In my mind, its a strange statement to make, because why talk about it not being "little green men"? Yes, yes, yes, I agree. You might find fossilized bacteria and so on or similar things on Mars and so on. But I think the reason why the talk is only about bacteria is also very much more difficult to understand and to decide what to do if higher lifeforms were encountered. Not to mention, of course, lifeforms with life like us, because then it's a whole different ethical and moral question.

Can we land on this planet? Let's say we could do that. Can we interfere, can we contaminate, potentially, this world? So, it's much, much more difficult moral and ethical questions. Questions that have nothing to do with science alone, meaning that NASA perhaps cannot decide for themselves how to cut the cake, or whatever you say in English. So, much more difficult questions will come into play.

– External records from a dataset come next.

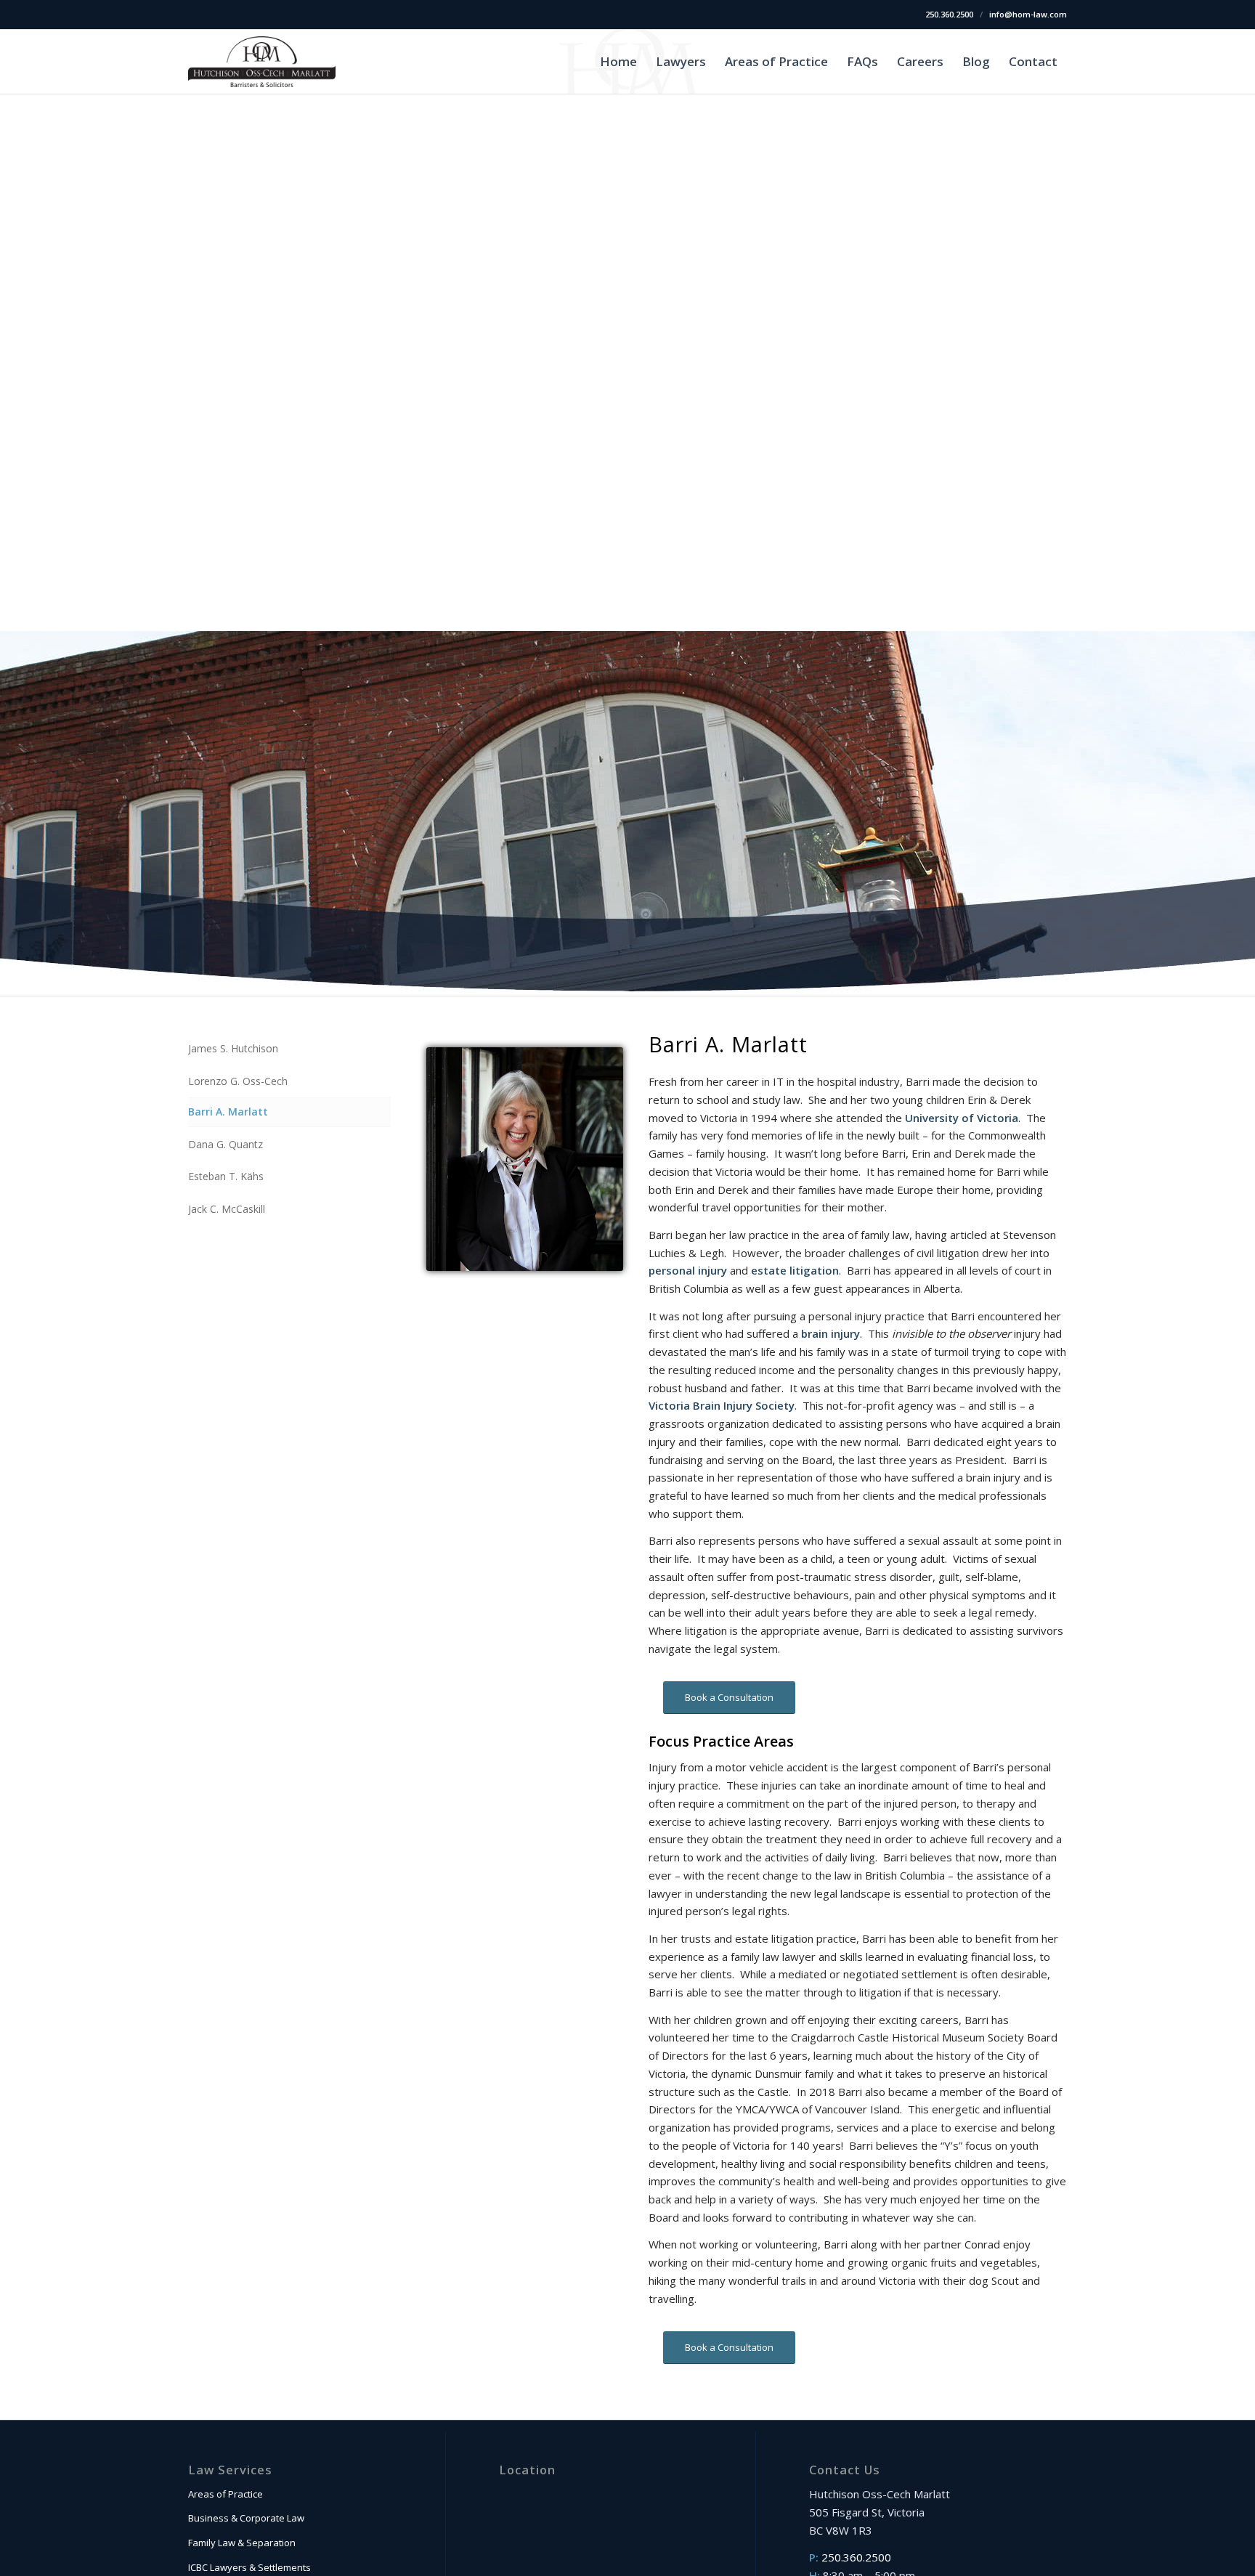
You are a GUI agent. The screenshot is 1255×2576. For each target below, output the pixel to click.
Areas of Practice (225, 2493)
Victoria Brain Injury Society (722, 1405)
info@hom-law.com (1028, 14)
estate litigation (795, 1270)
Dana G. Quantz (225, 1144)
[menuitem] (618, 62)
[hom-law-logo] (262, 62)
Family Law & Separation (242, 2542)
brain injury (830, 1333)
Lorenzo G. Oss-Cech (238, 1081)
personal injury (688, 1270)
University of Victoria (961, 1117)
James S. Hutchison (233, 1048)
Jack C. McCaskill (226, 1209)
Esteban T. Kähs (226, 1176)
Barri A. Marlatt (228, 1111)
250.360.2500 (949, 14)
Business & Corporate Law (246, 2517)
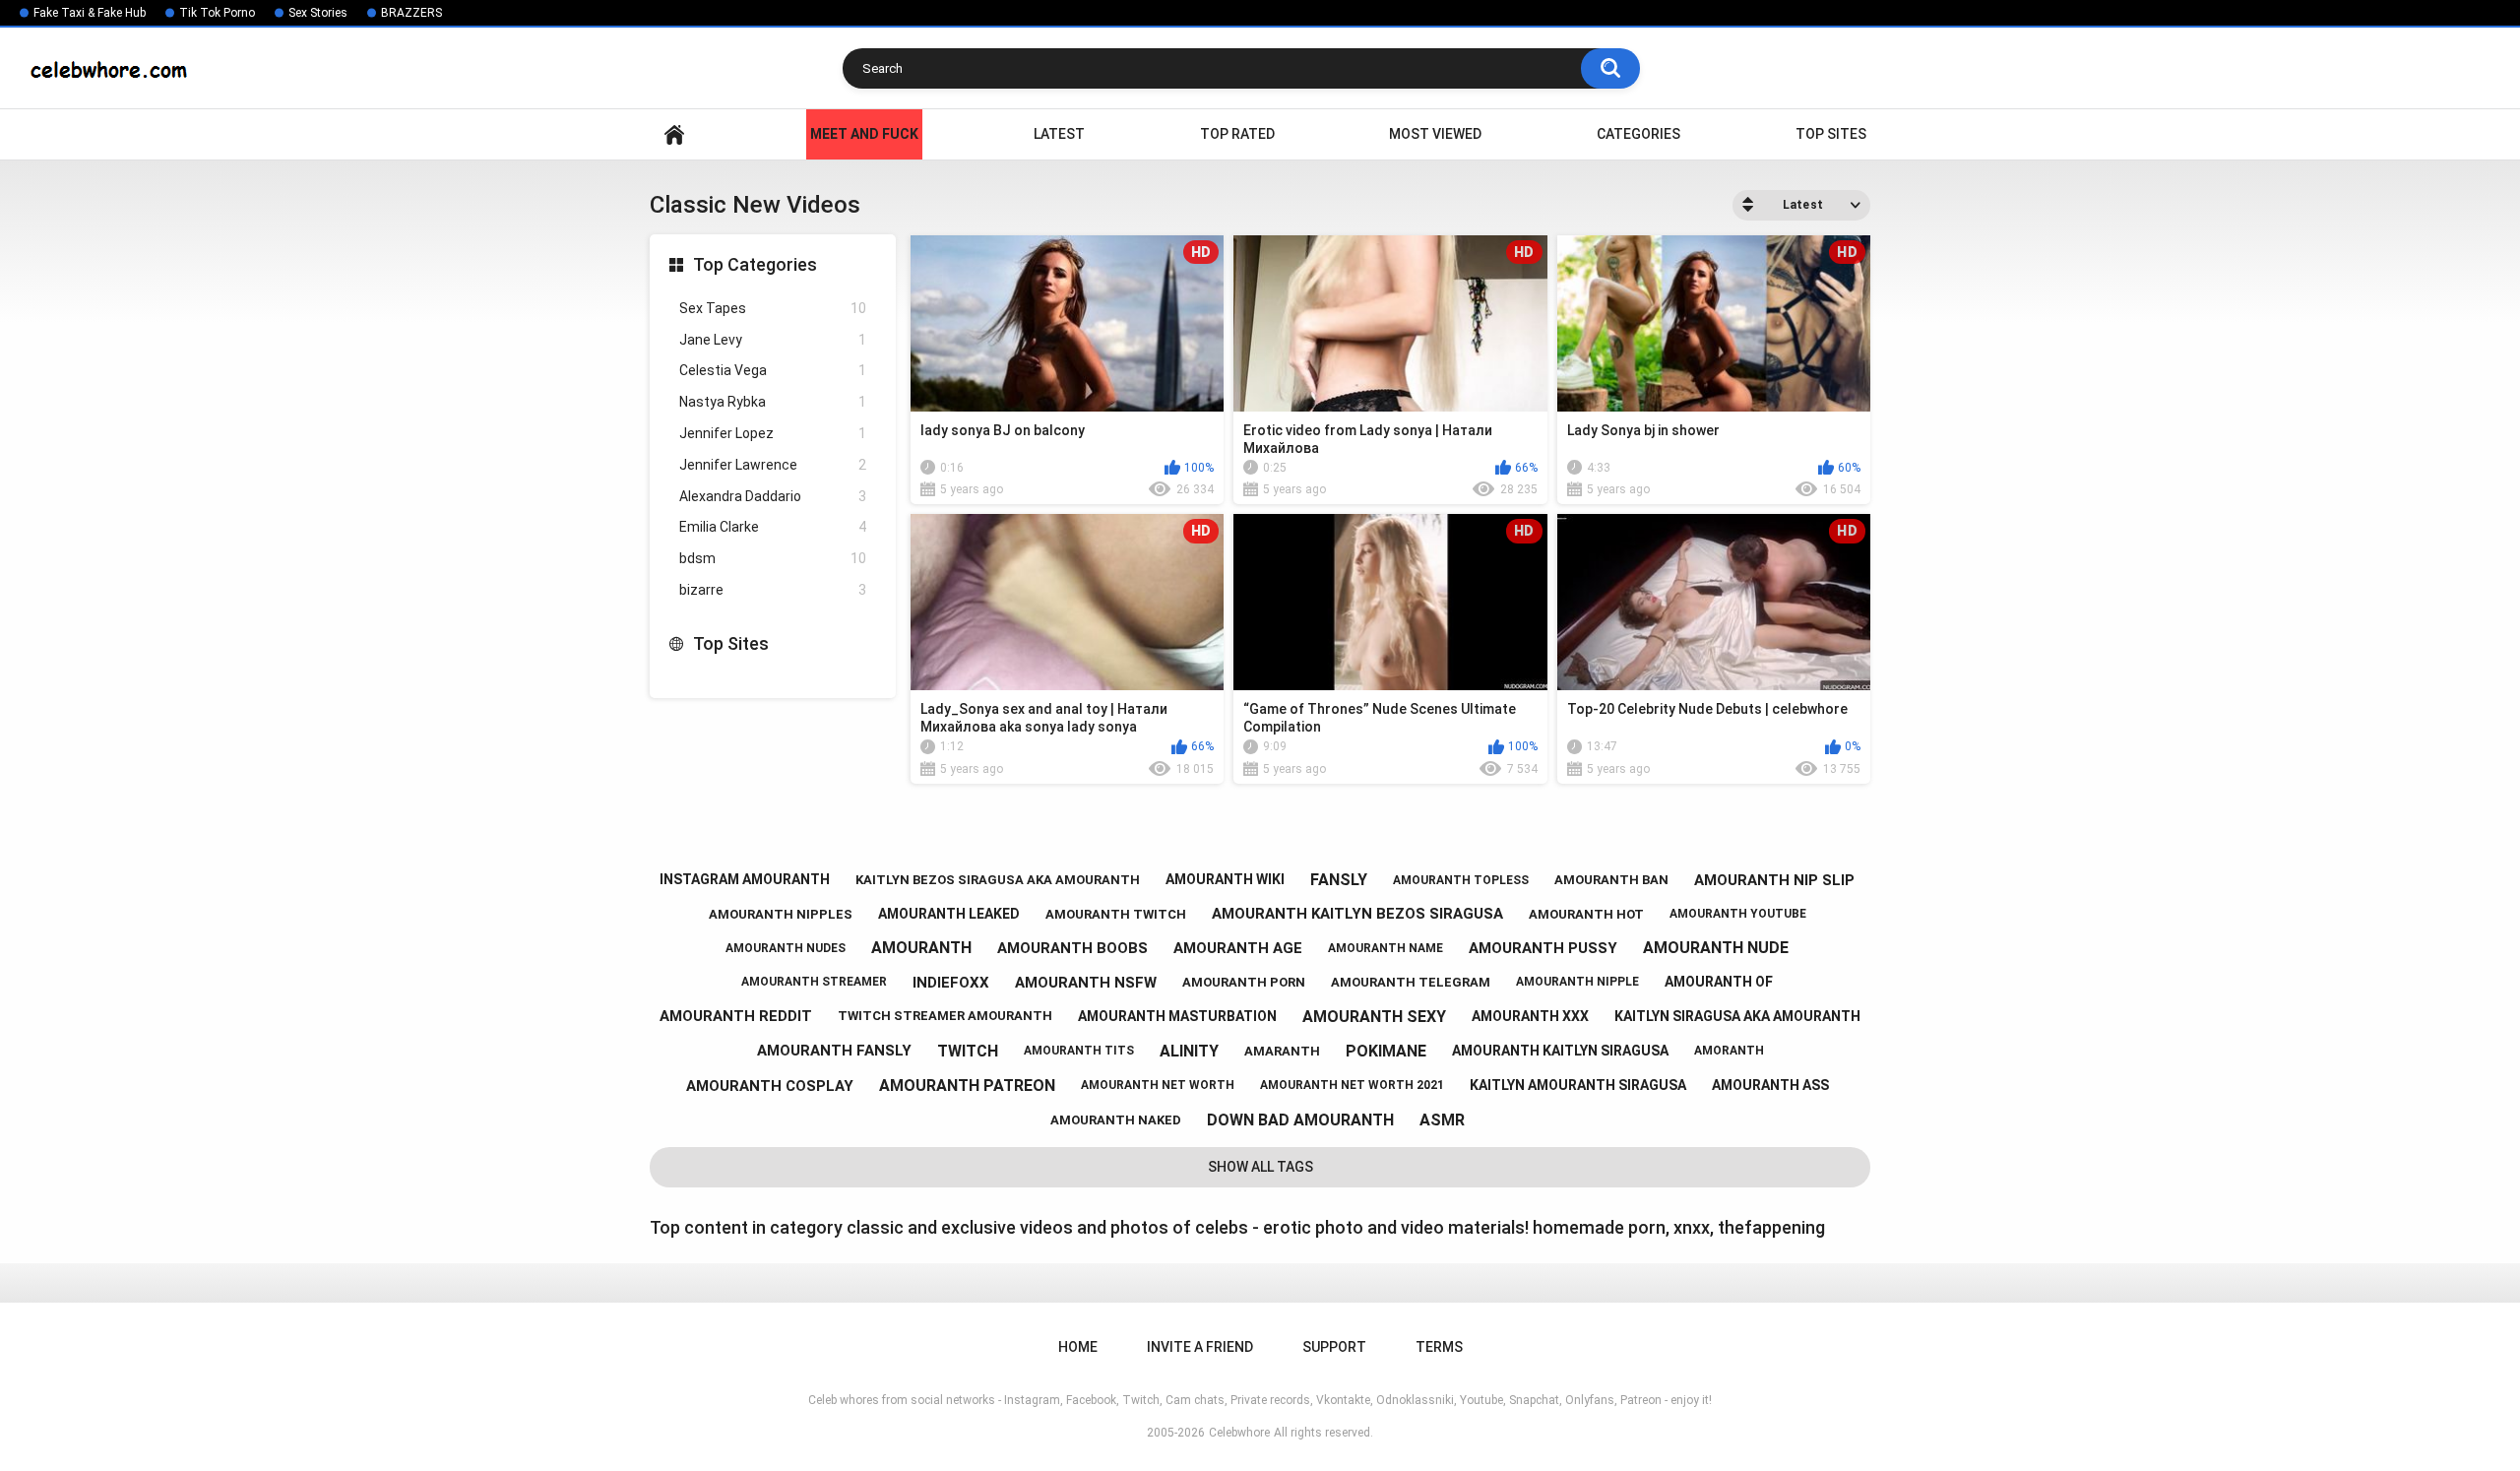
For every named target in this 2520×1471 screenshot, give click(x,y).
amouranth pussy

The film covers everything from how to best issue a statement to the public to if we should reveal humanity's worst traits to aliens. The question that caught me most off guard though was "Who should be humanity's spokesperson?" It's funny because movies have taught me that it's always the US president who handles space relations. But when Sir David Attenborough was suggested I just thought, Oh yes, of course. There are other possibilities! So lastly, who do you think would make a good spokesperson for humanity?
I think that in the present day world the only super-national entity is, of course, the United Nations. There is, of course, the opinion that the UN is bogged down in bureaucracy, but it's the only thing we have. It's also, of course, very possible that if this were to happen, if these entities think like we do, then they will approach the strongest power on earth, which would currently be the US because they would think that they're the best ones to negotiate with. Because if we can agree with them then everyone else will also most likely agree. But, if they address the cows, of course, it's a different scenario. Perhaps if somebody comes it will be so value-changing that humans start to think in a different way. I don't know. If we know that astronauts who have been in space and have seen the Earth, they seem to have some shifts in their perception of values and so on.

But of course, most of these sci-fi scenarios are coming from Hollywood, and American self-understanding is to be superior, at least after the Second World War. But if you see Japanese films then perhaps its the Japanese military who takes care of things. So its also about perspectives.

The Visit plays at Hot Docs documentary film festival on April 29 at the TIFF Bell Lightbox.

This interview has been edited for length and clarity.